Engineering Handbook
Cursor

Usage guidelines

Practical ways to get value from Cursor while staying safe and reviewable

Use it for the right tasks

  • Codebase understanding: ask for a high-level map (modules, data flow, key entry points).
  • Small, safe changes: ask for focused diffs rather than broad rewrites.
  • Refactors: ask for a staged plan and do it in small PRs.
  • Tests: ask it to propose test cases first, then implement.
  • Docs: ask for concise docs that match existing conventions.

Ask for outputs you can verify

Good prompts typically include:

  • The goal and non-goals
  • Constraints (performance, compatibility, style conventions)
  • Where to change (specific folders/files)
  • What “done” means (tests passing, no behavior change, migration plan, etc.)

Keep changes reviewable

  • Prefer incremental commits/PRs.
  • Avoid “mega diffs” that mix formatting, refactors, and feature changes.
  • Ask Cursor to summarize risks and edge cases before you submit.

Security and confidentiality

Cursor is a third-party platform.

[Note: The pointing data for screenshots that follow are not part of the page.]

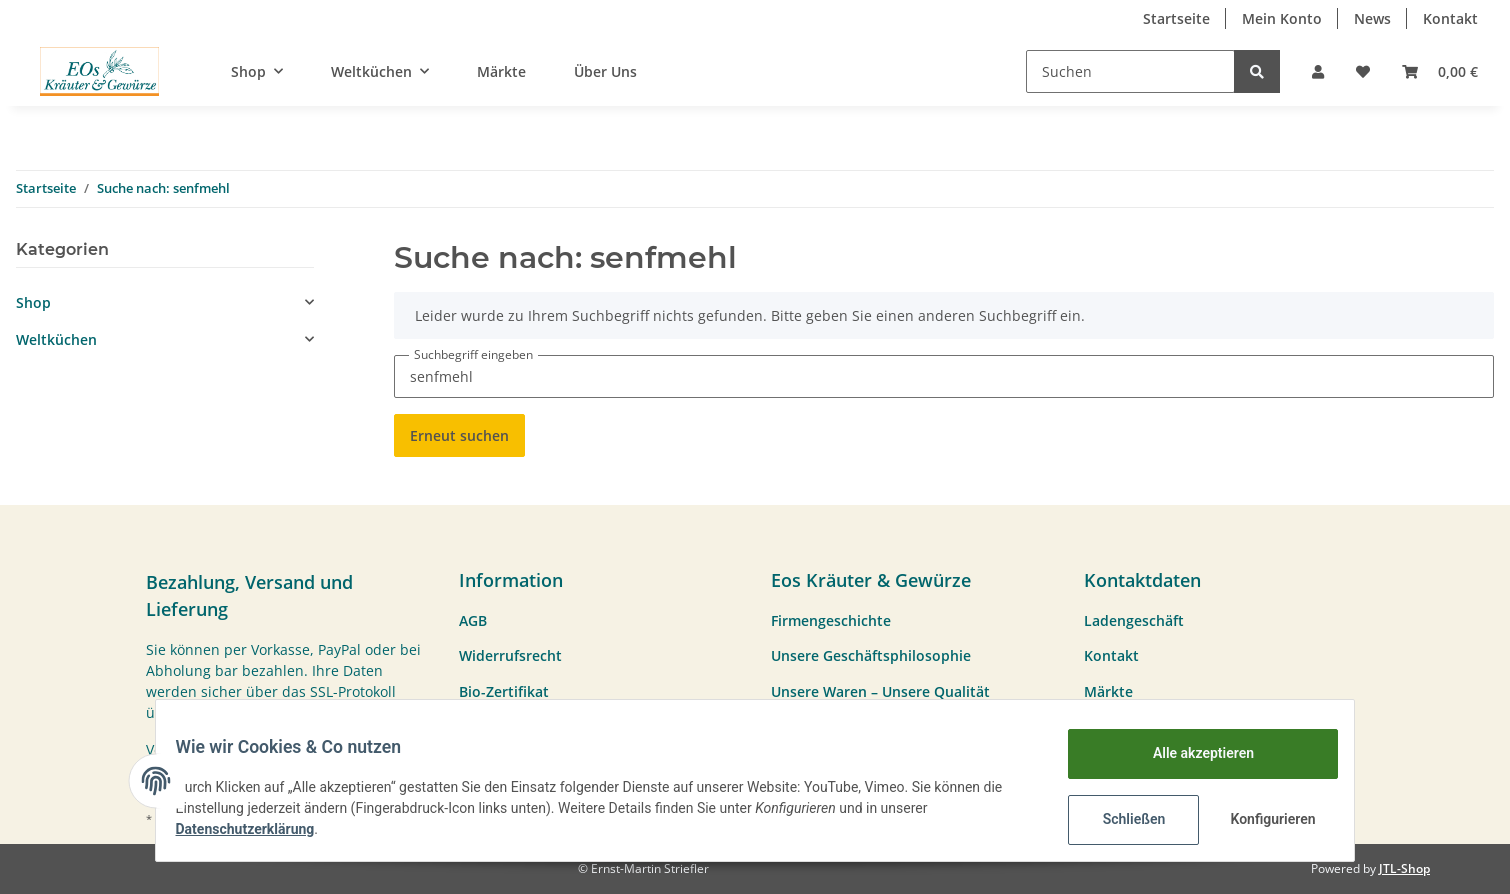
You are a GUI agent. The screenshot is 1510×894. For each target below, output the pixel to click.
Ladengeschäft (1134, 620)
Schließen (1121, 819)
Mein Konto (1282, 18)
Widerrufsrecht (510, 655)
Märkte (501, 71)
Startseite (1176, 18)
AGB (473, 620)
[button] (1318, 71)
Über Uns (605, 71)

Follow the company policy and secure usage principles:

  • Disable / opt out of any available data sharing / model improvement / training settings wherever technically possible.
  • Never share production credentials, API keys, private certificates, passwords, or database connection strings.
  • Avoid sharing confidential client information unless absolutely necessary and contractually permitted.
  • Prefer sanitized, redacted, or masked data and share the minimum code needed for the task.
  • If in doubt, escalate to your Team Leader / Reporting Manager before usage.
  • Start by asking for a plan (steps + impacted files).
  • Implement in small chunks and run tests.
  • Ask for a review checklist (what to verify before PR).
  • Treat AI output as a draft; refine it to meet Infynno quality expectations.